• _ACTIVITY_: Nothing should appear in the answer except the lines from the one containing "Where should I click to: Click the question" through the end of the records below, written out exactly.

• _LISTED ENTRIES_:
++++++++++++++++++++

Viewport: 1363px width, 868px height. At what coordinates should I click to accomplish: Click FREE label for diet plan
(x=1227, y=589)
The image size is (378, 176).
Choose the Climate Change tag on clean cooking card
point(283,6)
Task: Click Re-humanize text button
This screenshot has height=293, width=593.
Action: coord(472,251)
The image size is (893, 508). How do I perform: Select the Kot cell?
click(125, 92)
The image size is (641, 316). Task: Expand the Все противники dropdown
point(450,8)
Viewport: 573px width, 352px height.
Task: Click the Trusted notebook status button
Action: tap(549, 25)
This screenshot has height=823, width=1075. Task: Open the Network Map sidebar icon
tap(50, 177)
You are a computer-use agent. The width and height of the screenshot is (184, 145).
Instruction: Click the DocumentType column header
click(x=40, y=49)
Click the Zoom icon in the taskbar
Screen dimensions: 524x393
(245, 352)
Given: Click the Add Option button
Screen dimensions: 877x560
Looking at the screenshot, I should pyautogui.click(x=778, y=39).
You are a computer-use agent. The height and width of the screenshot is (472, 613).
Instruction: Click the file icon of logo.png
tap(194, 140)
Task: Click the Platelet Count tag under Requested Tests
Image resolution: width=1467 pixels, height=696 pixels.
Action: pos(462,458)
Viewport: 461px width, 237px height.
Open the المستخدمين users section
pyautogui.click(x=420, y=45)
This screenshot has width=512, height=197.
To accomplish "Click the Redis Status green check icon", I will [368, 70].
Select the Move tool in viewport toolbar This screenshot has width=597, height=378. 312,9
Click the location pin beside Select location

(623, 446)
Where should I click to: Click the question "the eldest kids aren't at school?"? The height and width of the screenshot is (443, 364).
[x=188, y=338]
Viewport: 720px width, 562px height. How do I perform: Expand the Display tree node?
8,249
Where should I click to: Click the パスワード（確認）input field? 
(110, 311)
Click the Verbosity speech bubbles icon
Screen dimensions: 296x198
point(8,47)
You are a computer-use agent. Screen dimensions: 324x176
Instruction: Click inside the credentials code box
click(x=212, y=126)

++++++++++++++++++++

• _ANSWER SPACE_:
Where should I click to: Click the question "the eldest kids aren't at school?"? The height and width of the screenshot is (443, 364).
[x=188, y=338]
Viewport: 720px width, 562px height. How do I perform: Expand the Display tree node?
8,249
Where should I click to: Click the パスワード（確認）input field? 
(110, 311)
Click the Verbosity speech bubbles icon
Screen dimensions: 296x198
point(8,47)
You are a computer-use agent. Screen dimensions: 324x176
Instruction: Click inside the credentials code box
click(x=212, y=126)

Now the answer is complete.